OpenOffice goes online
Posted on 17 Dec 2007 at 14:06
Ulteo, a company formed of ex-Linux developers, is trialling the beta of Online OpenOffice.org, which makes the popular office program available through a browser.
The beta which is open to the first 15,000 subscribers, offers access to the complete OpenOffice suite without any prior installation, and 1GB of free storage.
The suite also adds collaboration capabilities, allowing multiple users to work on a shared document, with the changes tracked in real time.
Ulteo clearly has high hopes for the software, citing the potential uses in schools and colleges. The company also claims that taking OpenOffice online could help broaden adoption of the open-source office package.
"Users can introduce OpenOffice.org to others via email, invite them to discover OpenOffice.org with just one click, and can give a personal tour of the program," says a company spokesperson. "Bloggers and journalists will be able to add a link to OpenOffice.org in their articles for readers to click through and try the program."
"This is an interesting development for people who want to try out OpenOffice.org without having to download and install the software," says John McCreesh, Marketing Project Lead at OpenOffice.org.
"For us, Ulteo is just another distribution channel. It's the same OpenOffice.org software, whether you download it, get it from the cover disk of a PC magazine, buy it from a CD distributor, get it pre-loaded on your new PC, or run it online.
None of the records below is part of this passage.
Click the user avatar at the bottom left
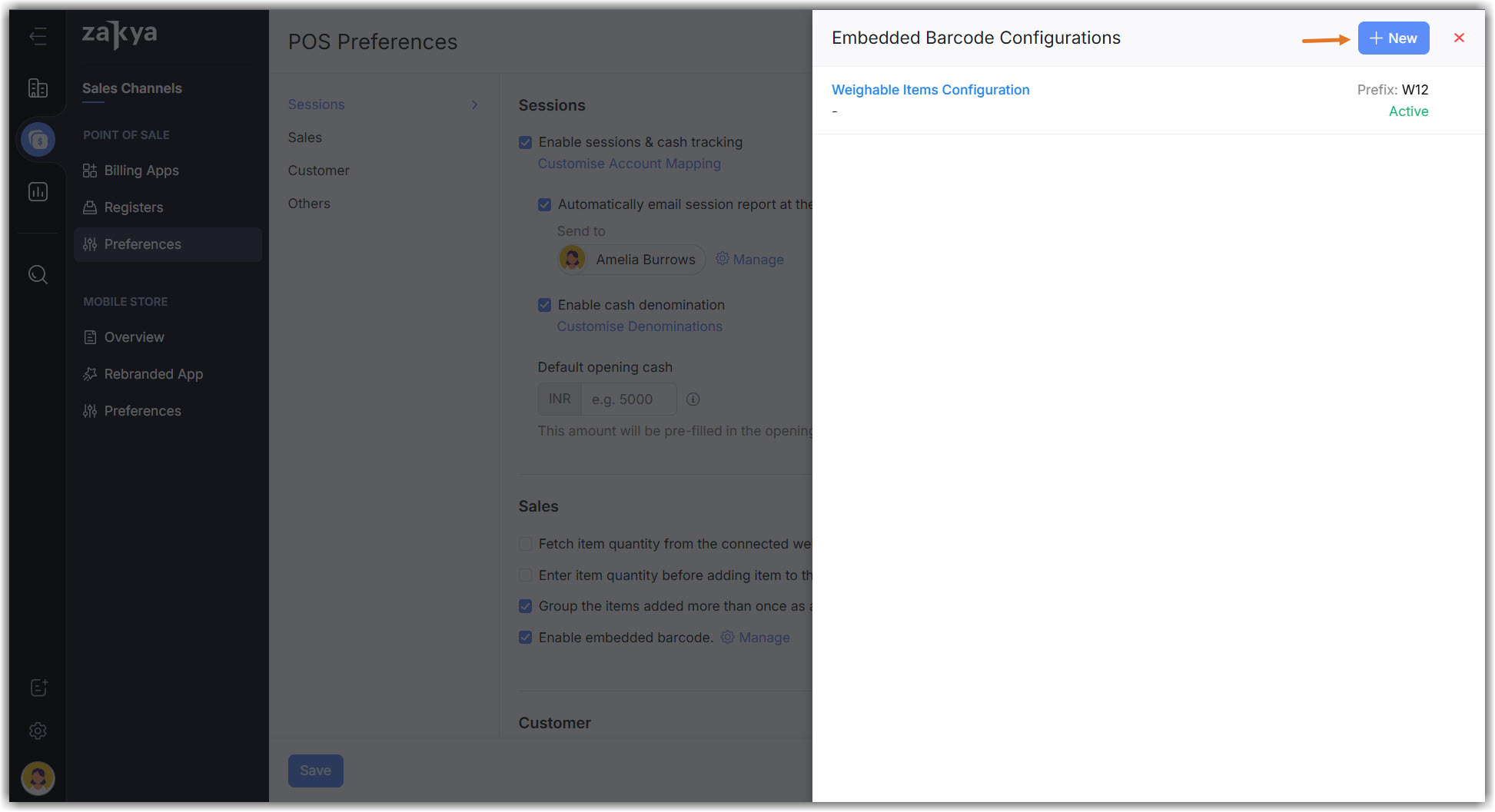This screenshot has height=812, width=1495. click(38, 778)
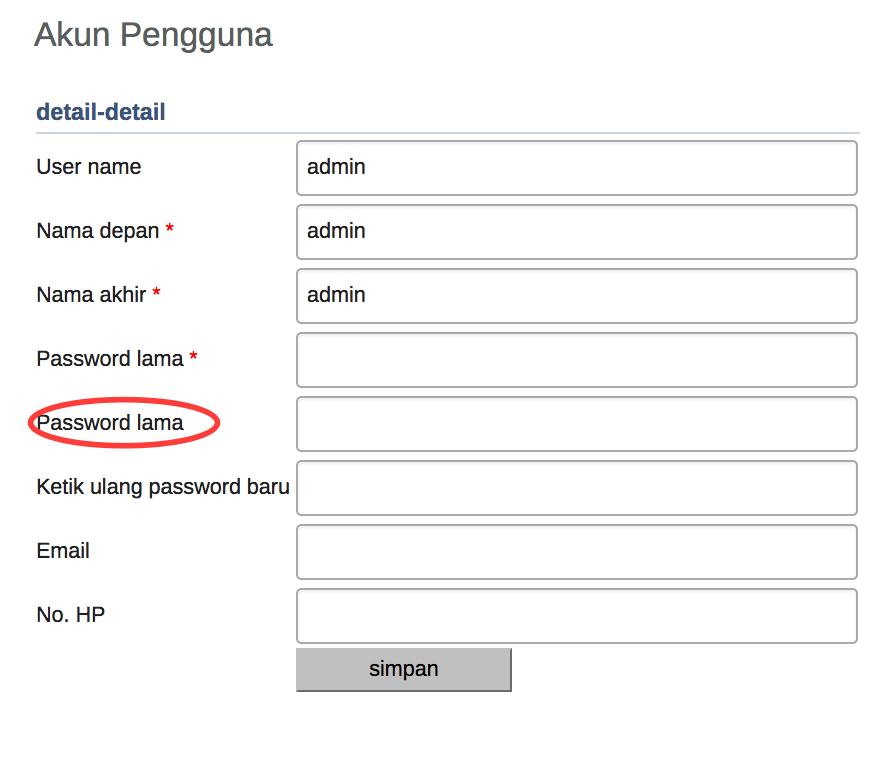Click the User name input field
Viewport: 892px width, 766px height.
pos(576,168)
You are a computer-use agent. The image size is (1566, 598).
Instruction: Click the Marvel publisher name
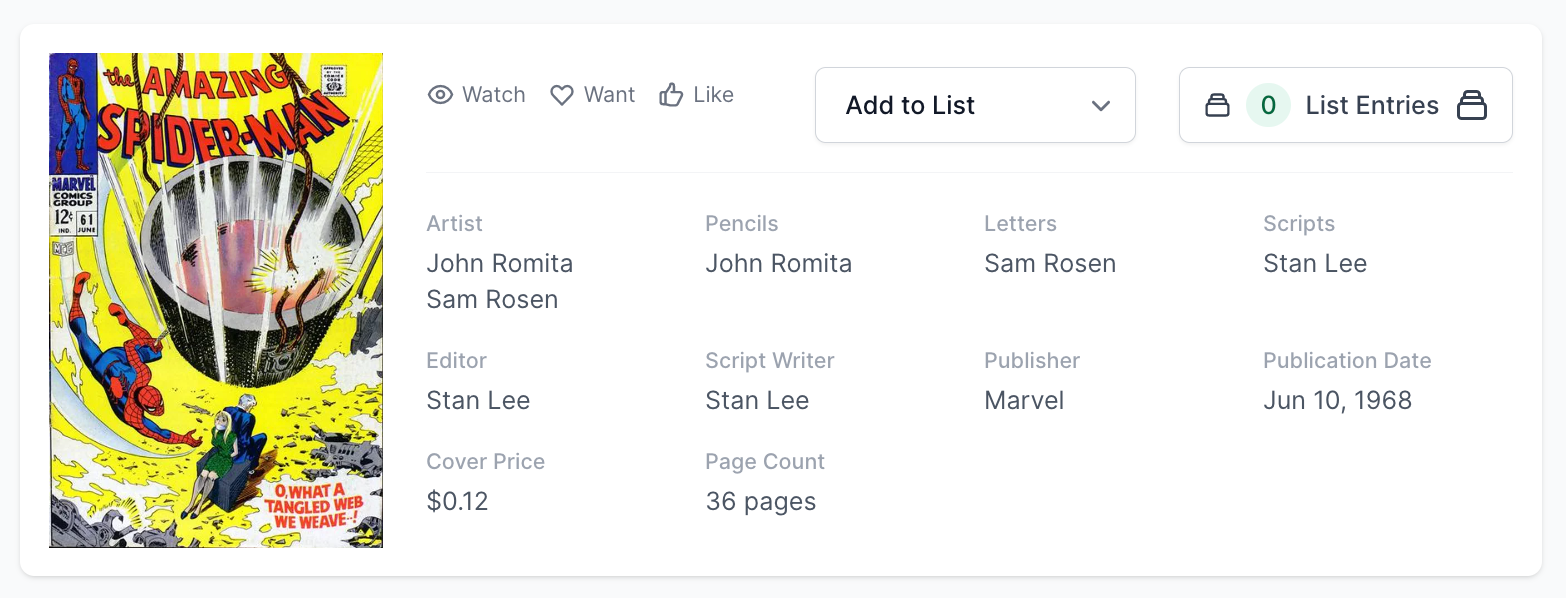[1024, 401]
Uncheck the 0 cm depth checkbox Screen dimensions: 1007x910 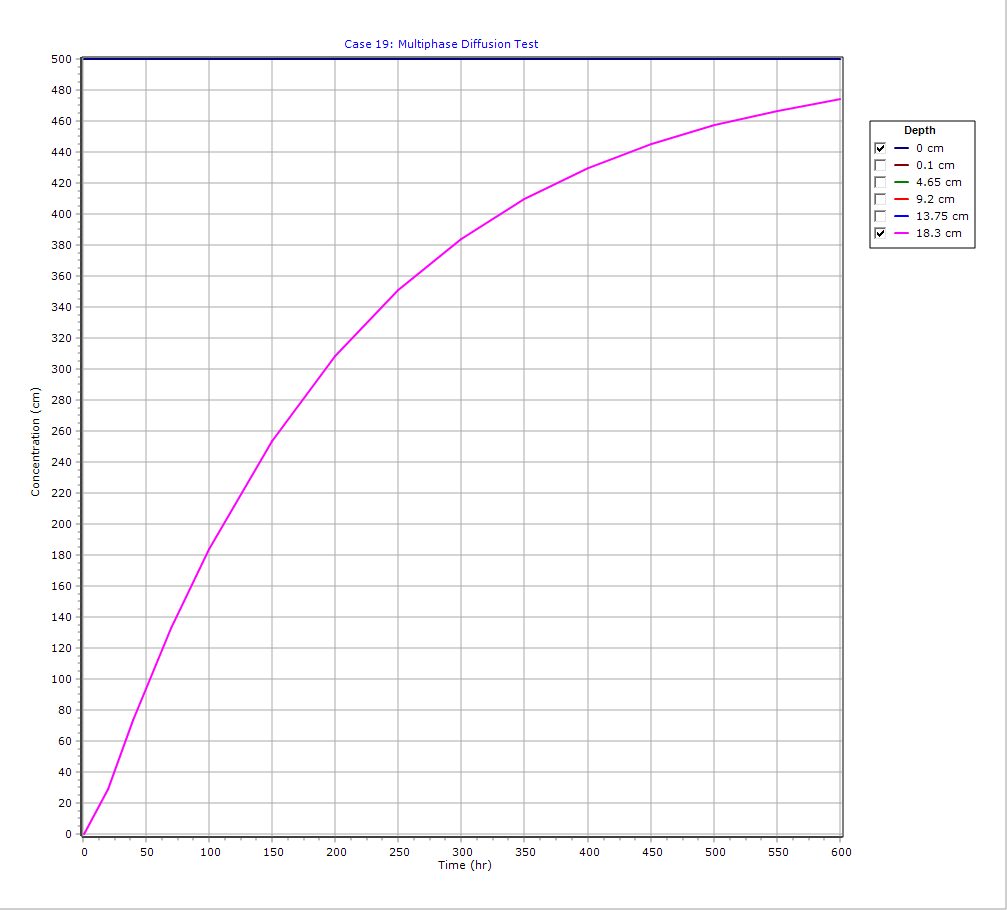pos(880,148)
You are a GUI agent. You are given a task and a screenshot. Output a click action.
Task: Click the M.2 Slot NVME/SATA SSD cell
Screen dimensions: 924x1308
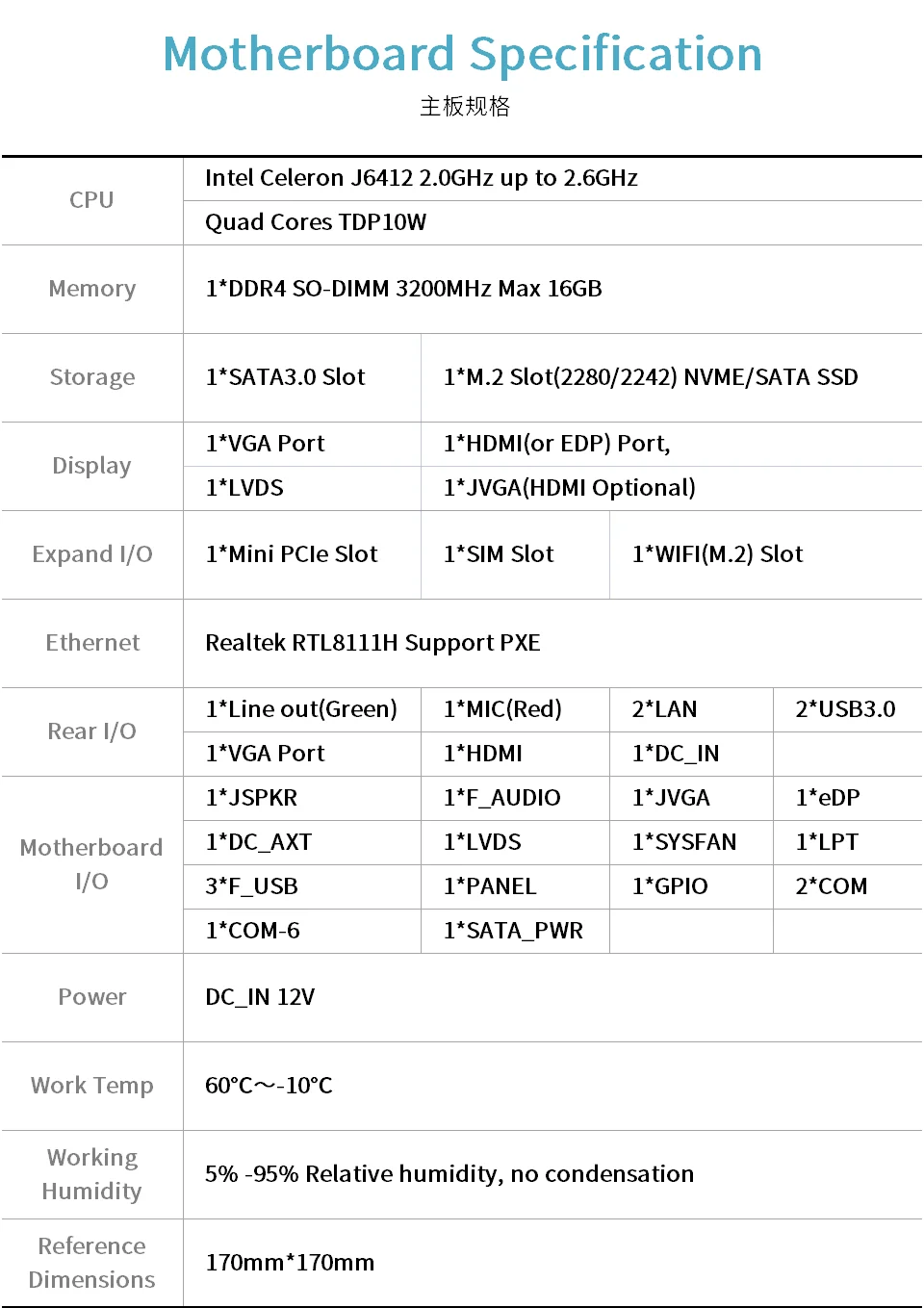(651, 377)
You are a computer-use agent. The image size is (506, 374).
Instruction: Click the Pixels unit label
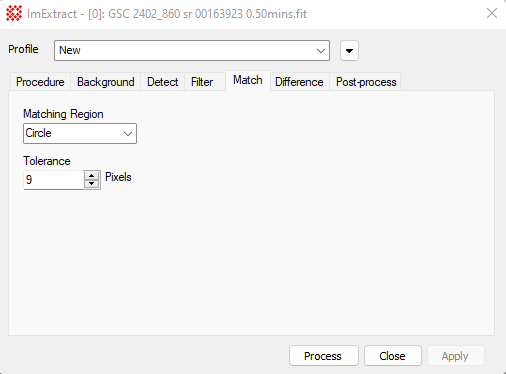pyautogui.click(x=118, y=177)
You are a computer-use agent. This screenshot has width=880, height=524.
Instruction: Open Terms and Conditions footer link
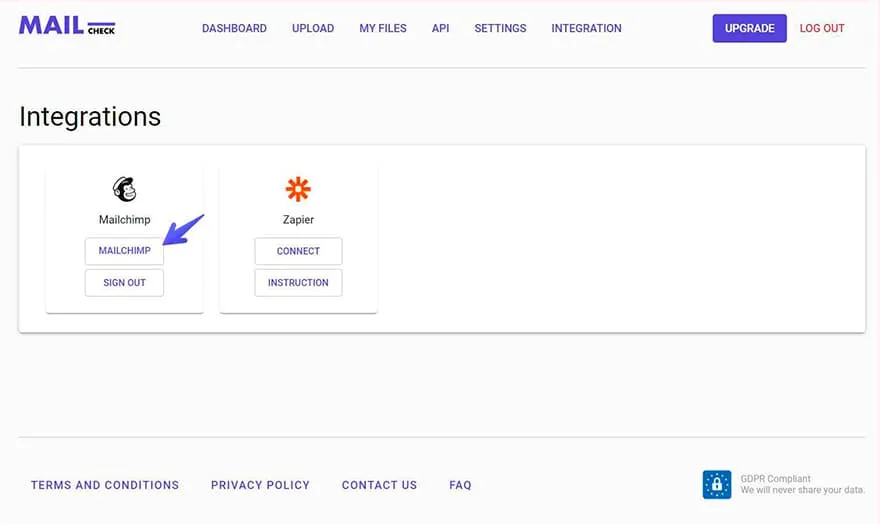[105, 485]
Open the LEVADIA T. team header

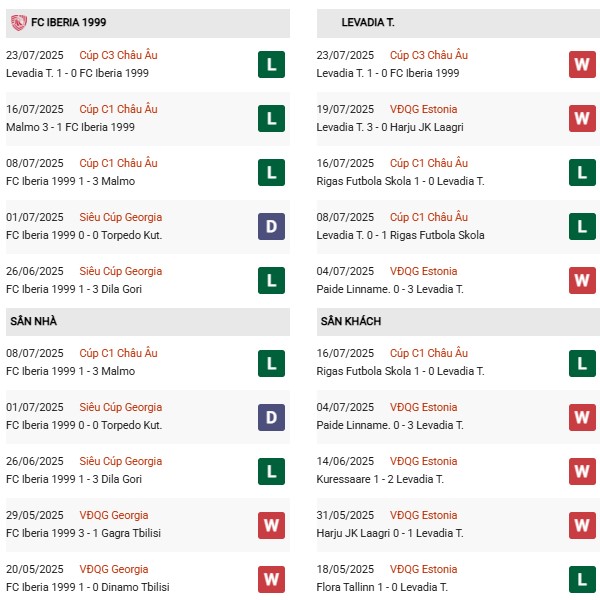pos(370,22)
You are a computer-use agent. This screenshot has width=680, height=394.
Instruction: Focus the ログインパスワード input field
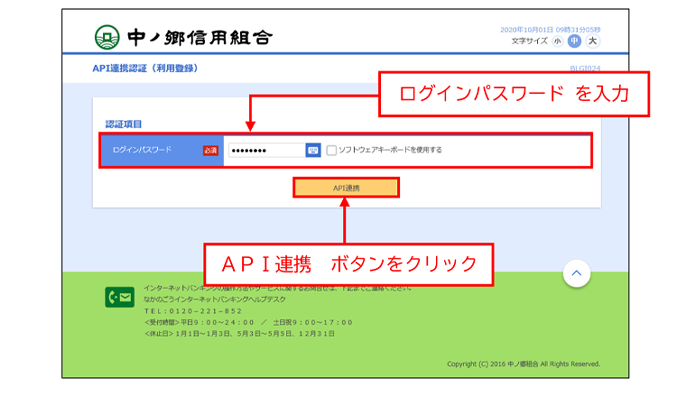[x=267, y=150]
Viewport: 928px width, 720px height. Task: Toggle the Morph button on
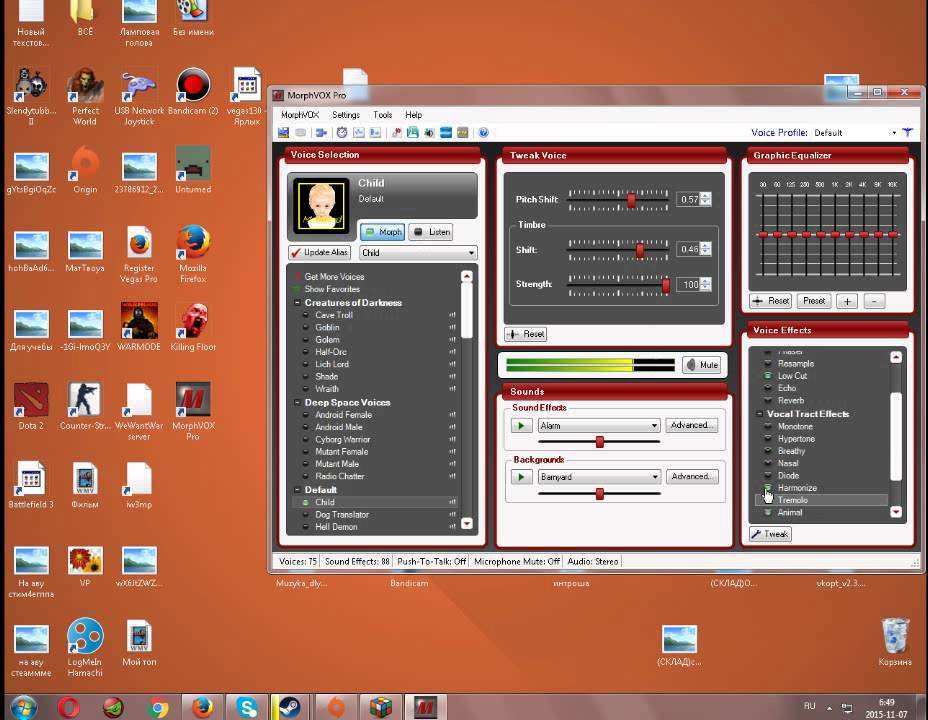(381, 232)
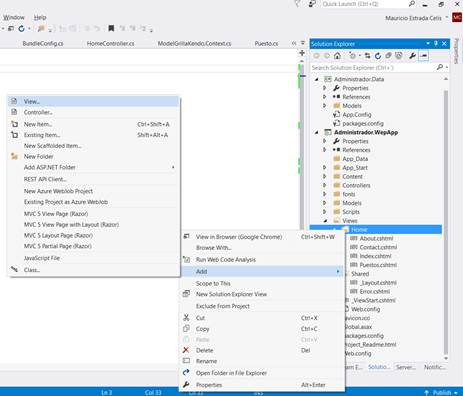463x396 pixels.
Task: Click the bookmark icon in the main toolbar
Action: click(111, 29)
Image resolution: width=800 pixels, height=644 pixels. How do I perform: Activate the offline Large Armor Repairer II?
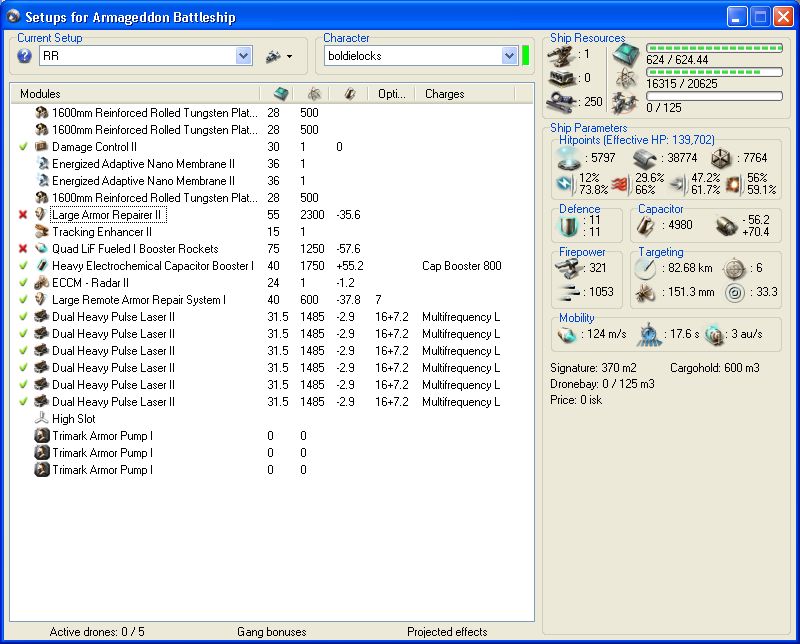click(23, 215)
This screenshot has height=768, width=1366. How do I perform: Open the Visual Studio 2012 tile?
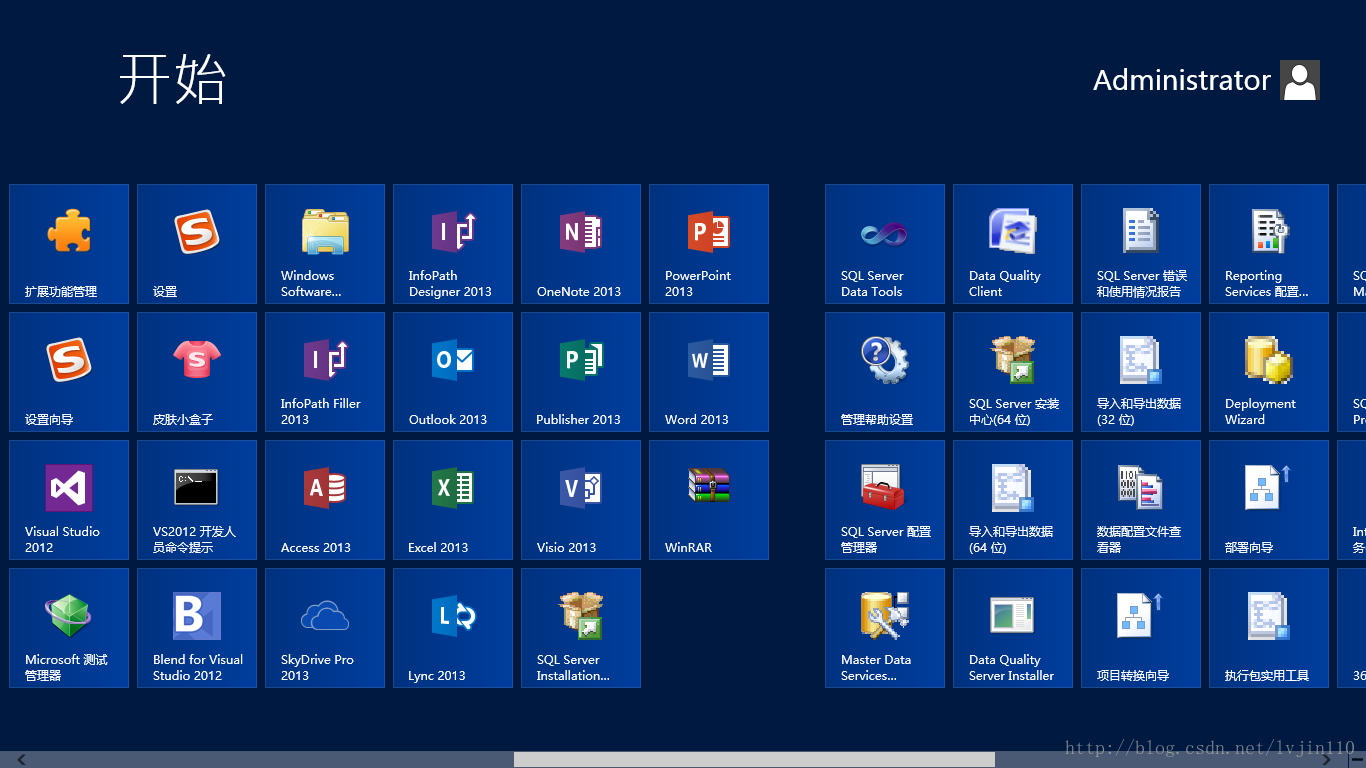click(x=69, y=500)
If Ulteo encourages people to try OpenOffice.org, then that can only be a good thing. It may even persuade people to load it on their PCs for those offline moments."
OpenOffice is the latest name in a growing list of office suites going online, following Adobe, Google Docs, Zoho and IBM.
Microsoft has also dipped a tentative foot in the water with the launch of Office Live Workspaces, the online component of its Office suite.